The African National Congress will press on Wednesday for a new tribunal to punish unscrupulous reporting that has been heavily criticised as a plan to muzzle the press.

The ANC’s media panel will meet behind closed doors at the party’s national general council, one of its most important political events in years, to iron out details of the plan heartily embraced by its leaders.

ANC head of organising Fikile Mbalula sits down for a chat with the M&G at the ANC’s national general council to give insight into the major issues, the leadership debate and more.

The influential international media group, the Committee to Protect Journalists, has said the media rules are reminiscent of draconian apartheid-era press laws and could stunt democracy.

The proposed media appeals tribunal is designed to investigate complaints and punish irresponsible reporting, the ANC has said.

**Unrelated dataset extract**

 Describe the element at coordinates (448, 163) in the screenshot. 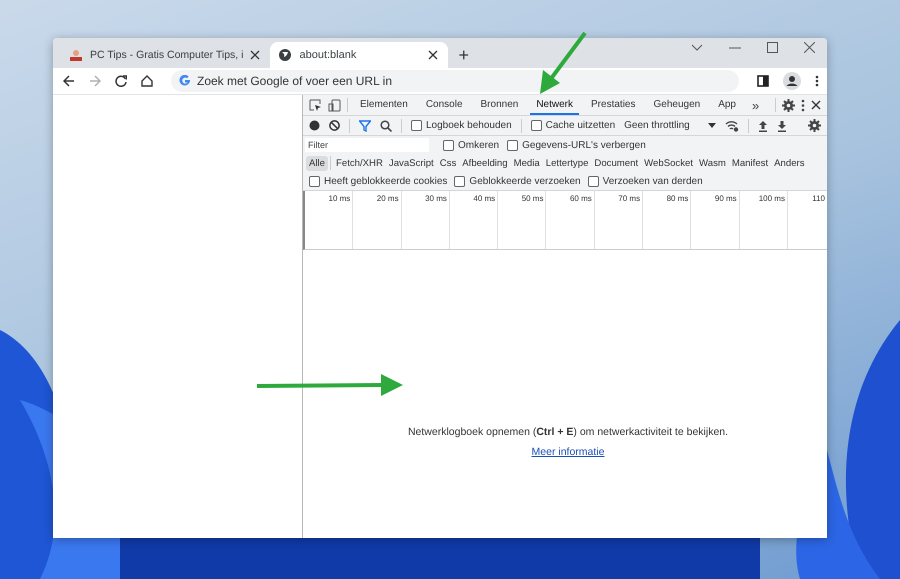

I see `type-filter-button: Css` at that location.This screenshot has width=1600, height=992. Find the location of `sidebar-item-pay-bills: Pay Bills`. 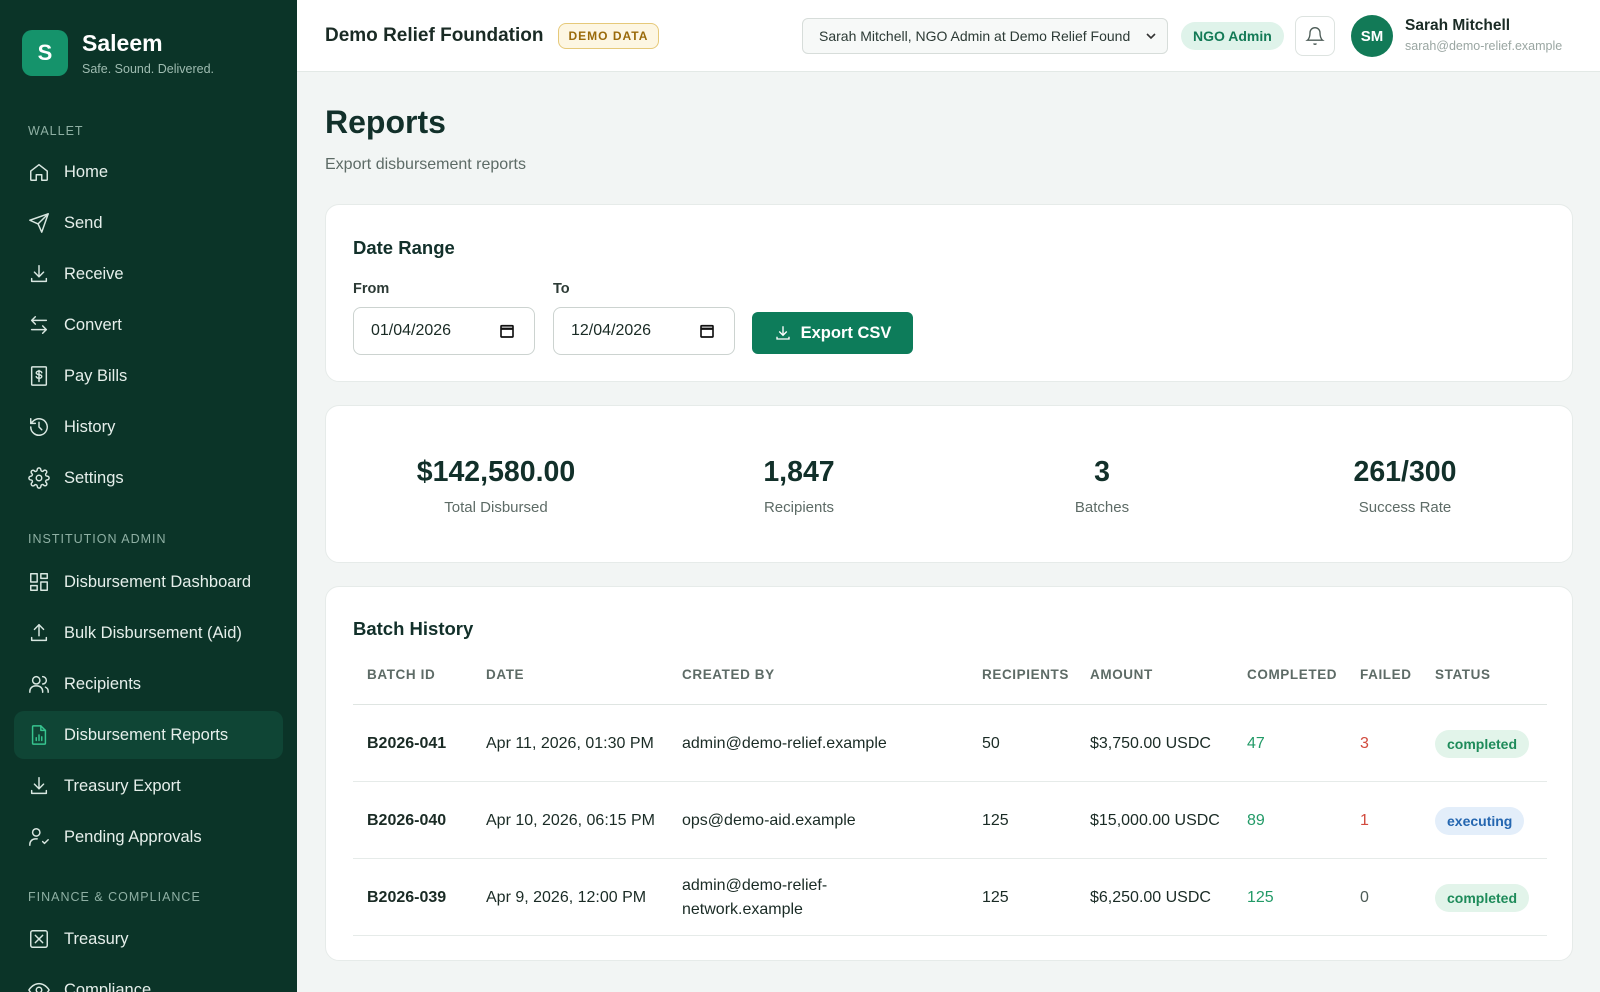

sidebar-item-pay-bills: Pay Bills is located at coordinates (148, 376).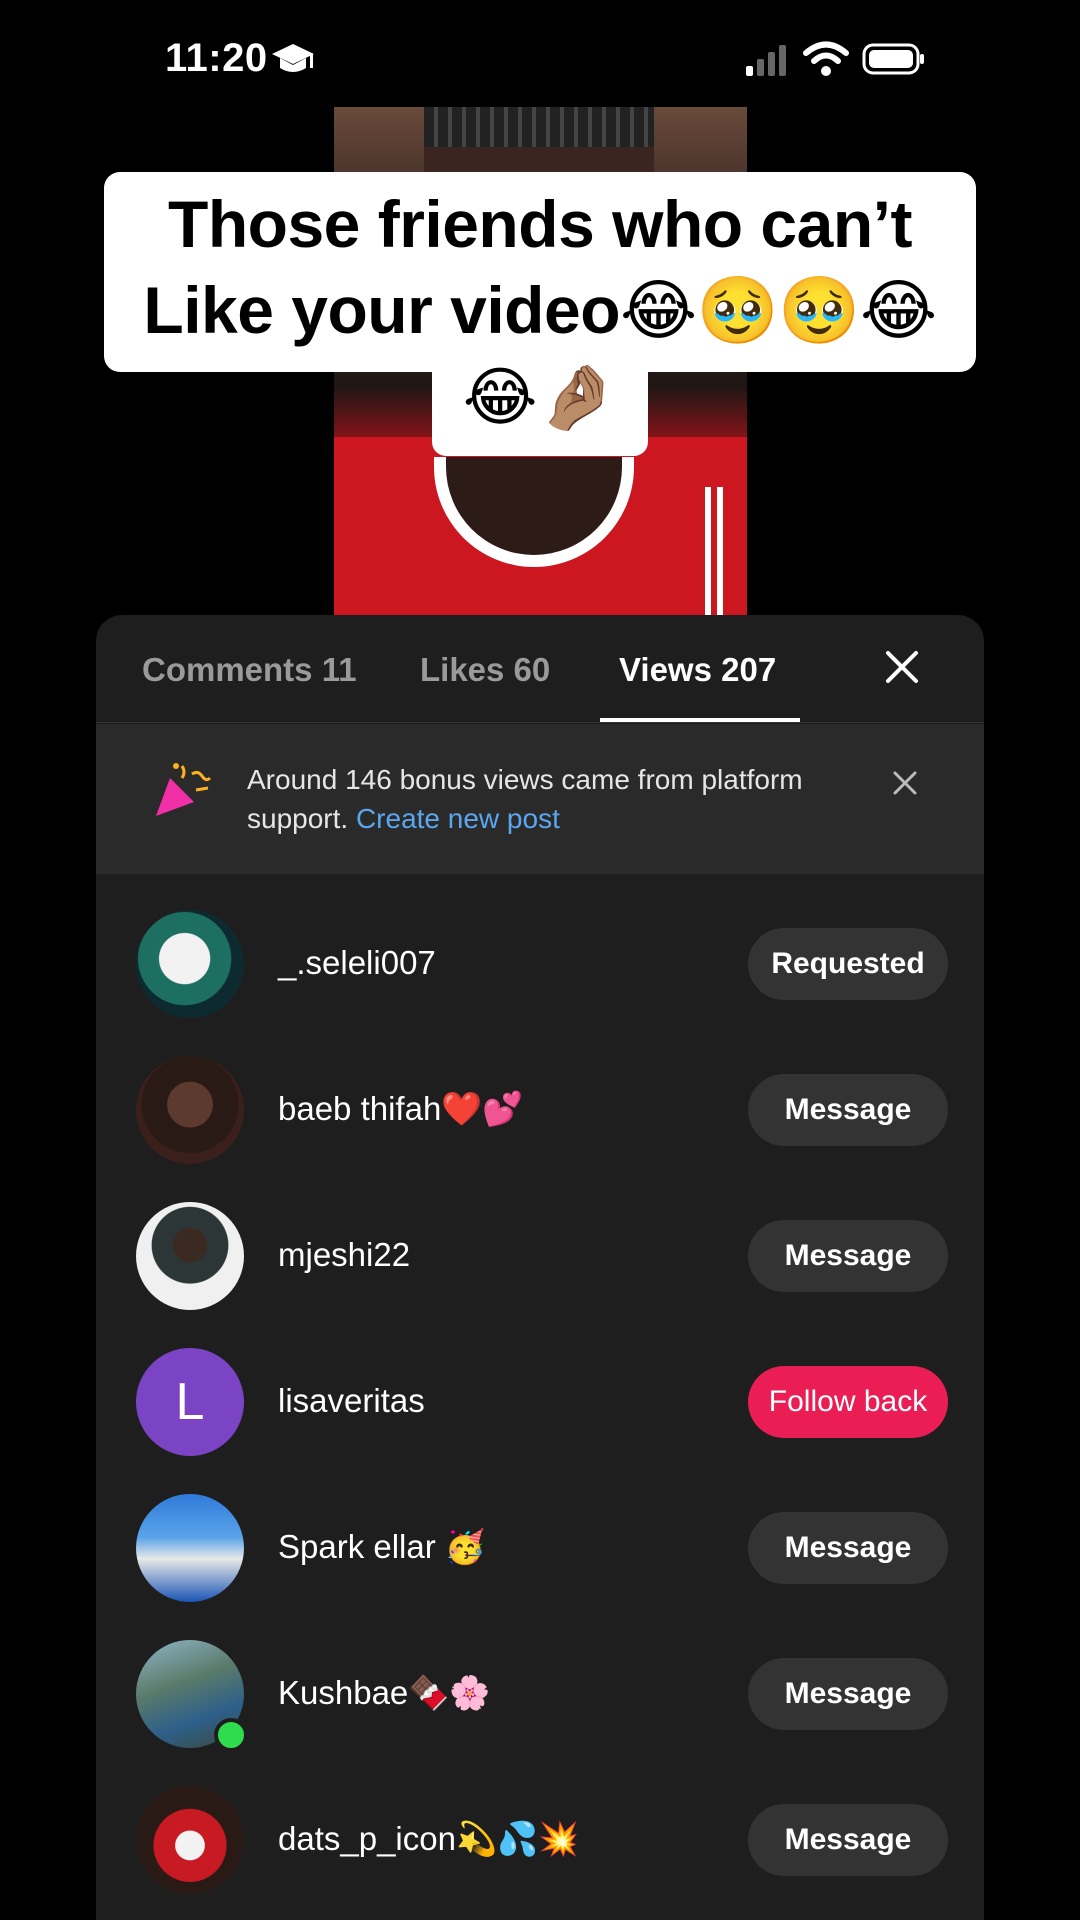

But media organisations said the tribunal was a bid to crush investigative reporters who regularly expose corruption and hold the government accountable in a country where the ANC has a near two-thirds majority in Parliament.

Separately, Parliament is considering an information Bill ANC lawmakers said is designed to protect state secrets, but which media groups believe could hinder investigations.

If passed, the Bill would also restrict access to information from regulators and state-owned enterprises. Critics say that could cut investors off from information affecting equity, treasury and foreign exchange markets.

Easing concern among investors
During the first two days of the week-long meeting, the ANC eased concerns among investors by giving the cold shoulder to proposals to drastically devalue the rand and nationalise mines in the world’s fourth largest gold producer.

There had been speculation President Jacob Zuma could try to adopt left-leaning policies proposed by allies including the powerful Congress of South African Trade Unions to help mend strained relations with the group and firm up his popular support.

Zuma risks leaving the meeting in a weakened position if he cannot win back traditional supporters on the left or find new ones among the pro-business ranks in his divided ANC. That could hurt him over the remainder of his term expiring in 2014.

The central bank and the South African government have worried about the impact of a strong rand on exports and manufacturing.

The rand hit a new two-and-a-half year high of 7,0225 against the dollar on Wednesday and has gained about 25% since the start of 2009.